▶ Instructions for the task:
Exact repetition of the data below is required.

(Beginning of Given records)

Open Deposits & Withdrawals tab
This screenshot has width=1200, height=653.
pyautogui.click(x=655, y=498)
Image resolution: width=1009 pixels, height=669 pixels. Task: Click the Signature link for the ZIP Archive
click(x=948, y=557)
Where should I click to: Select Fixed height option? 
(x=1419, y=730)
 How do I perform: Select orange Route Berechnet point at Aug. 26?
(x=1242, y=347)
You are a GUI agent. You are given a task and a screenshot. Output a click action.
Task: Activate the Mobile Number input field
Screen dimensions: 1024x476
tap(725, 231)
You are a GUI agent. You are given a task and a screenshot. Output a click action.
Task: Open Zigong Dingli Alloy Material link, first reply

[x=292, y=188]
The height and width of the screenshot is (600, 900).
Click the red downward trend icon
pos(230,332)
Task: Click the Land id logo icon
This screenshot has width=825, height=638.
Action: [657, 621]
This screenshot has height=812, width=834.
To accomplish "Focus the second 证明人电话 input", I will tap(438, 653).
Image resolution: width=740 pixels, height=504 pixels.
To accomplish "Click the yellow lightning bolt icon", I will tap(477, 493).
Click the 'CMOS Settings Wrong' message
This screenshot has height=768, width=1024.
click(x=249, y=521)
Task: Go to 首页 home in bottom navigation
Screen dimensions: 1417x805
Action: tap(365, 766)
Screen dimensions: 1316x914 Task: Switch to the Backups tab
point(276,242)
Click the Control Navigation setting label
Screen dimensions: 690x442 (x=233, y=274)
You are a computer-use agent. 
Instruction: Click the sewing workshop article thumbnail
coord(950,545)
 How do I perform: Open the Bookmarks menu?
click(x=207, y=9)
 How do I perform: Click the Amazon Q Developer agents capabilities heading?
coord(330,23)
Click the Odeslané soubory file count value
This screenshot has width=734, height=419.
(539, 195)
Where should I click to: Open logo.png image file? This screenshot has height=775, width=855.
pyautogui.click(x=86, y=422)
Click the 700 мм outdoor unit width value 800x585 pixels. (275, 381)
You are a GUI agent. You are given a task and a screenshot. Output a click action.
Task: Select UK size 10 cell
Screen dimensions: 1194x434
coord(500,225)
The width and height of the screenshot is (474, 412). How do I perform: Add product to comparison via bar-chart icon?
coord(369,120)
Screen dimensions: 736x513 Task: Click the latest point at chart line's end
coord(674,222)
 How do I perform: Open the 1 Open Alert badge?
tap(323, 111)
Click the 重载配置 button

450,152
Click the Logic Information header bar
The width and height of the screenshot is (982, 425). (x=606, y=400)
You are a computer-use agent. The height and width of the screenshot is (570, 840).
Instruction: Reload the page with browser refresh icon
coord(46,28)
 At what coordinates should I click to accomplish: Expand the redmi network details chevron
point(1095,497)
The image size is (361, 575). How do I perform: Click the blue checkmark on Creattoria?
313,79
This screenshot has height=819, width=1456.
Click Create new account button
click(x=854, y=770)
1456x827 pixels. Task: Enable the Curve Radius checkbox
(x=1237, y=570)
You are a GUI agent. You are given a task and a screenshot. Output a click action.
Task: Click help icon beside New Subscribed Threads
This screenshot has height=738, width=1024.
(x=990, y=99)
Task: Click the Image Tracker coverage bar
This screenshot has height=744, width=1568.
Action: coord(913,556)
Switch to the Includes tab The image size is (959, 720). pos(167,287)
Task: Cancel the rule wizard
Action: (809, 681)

(End of Given records)

▶ Response for this exercise:
Open Deposits & Withdrawals tab
This screenshot has width=1200, height=653.
pyautogui.click(x=655, y=498)
Image resolution: width=1009 pixels, height=669 pixels. Task: Click the Signature link for the ZIP Archive
click(x=948, y=557)
Where should I click to: Select Fixed height option? 
(x=1419, y=730)
 How do I perform: Select orange Route Berechnet point at Aug. 26?
(x=1242, y=347)
You are a GUI agent. You are given a task and a screenshot. Output a click action.
Task: Activate the Mobile Number input field
Screen dimensions: 1024x476
tap(725, 231)
You are a GUI agent. You are given a task and a screenshot. Output a click action.
Task: Open Zigong Dingli Alloy Material link, first reply

[x=292, y=188]
The height and width of the screenshot is (600, 900).
Click the red downward trend icon
pos(230,332)
Task: Click the Land id logo icon
This screenshot has width=825, height=638.
Action: [657, 621]
This screenshot has height=812, width=834.
To accomplish "Focus the second 证明人电话 input", I will tap(438, 653).
Image resolution: width=740 pixels, height=504 pixels.
To accomplish "Click the yellow lightning bolt icon", I will tap(477, 493).
Click the 'CMOS Settings Wrong' message
This screenshot has height=768, width=1024.
click(x=249, y=521)
Task: Go to 首页 home in bottom navigation
Screen dimensions: 1417x805
Action: tap(365, 766)
Screen dimensions: 1316x914 Task: Switch to the Backups tab
point(276,242)
Click the Control Navigation setting label
Screen dimensions: 690x442 (x=233, y=274)
You are a computer-use agent. 
Instruction: Click the sewing workshop article thumbnail
coord(950,545)
 How do I perform: Open the Bookmarks menu?
click(x=207, y=9)
 How do I perform: Click the Amazon Q Developer agents capabilities heading?
coord(330,23)
Click the Odeslané soubory file count value
This screenshot has width=734, height=419.
(539, 195)
Where should I click to: Open logo.png image file? This screenshot has height=775, width=855.
pyautogui.click(x=86, y=422)
Click the 700 мм outdoor unit width value 800x585 pixels. (275, 381)
You are a GUI agent. You are given a task and a screenshot. Output a click action.
Task: Select UK size 10 cell
Screen dimensions: 1194x434
coord(500,225)
The width and height of the screenshot is (474, 412). How do I perform: Add product to comparison via bar-chart icon?
coord(369,120)
Screen dimensions: 736x513 Task: Click the latest point at chart line's end
coord(674,222)
 How do I perform: Open the 1 Open Alert badge?
tap(323, 111)
Click the 重载配置 button

450,152
Click the Logic Information header bar
The width and height of the screenshot is (982, 425). (x=606, y=400)
You are a computer-use agent. The height and width of the screenshot is (570, 840).
Instruction: Reload the page with browser refresh icon
coord(46,28)
 At what coordinates should I click to accomplish: Expand the redmi network details chevron
point(1095,497)
The image size is (361, 575). How do I perform: Click the blue checkmark on Creattoria?
313,79
This screenshot has height=819, width=1456.
Click Create new account button
click(x=854, y=770)
1456x827 pixels. Task: Enable the Curve Radius checkbox
(x=1237, y=570)
You are a GUI agent. You are given a task and a screenshot. Output a click action.
Task: Click help icon beside New Subscribed Threads
This screenshot has height=738, width=1024.
(x=990, y=99)
Task: Click the Image Tracker coverage bar
This screenshot has height=744, width=1568.
Action: coord(913,556)
Switch to the Includes tab The image size is (959, 720). pos(167,287)
Task: Cancel the rule wizard
Action: (809, 681)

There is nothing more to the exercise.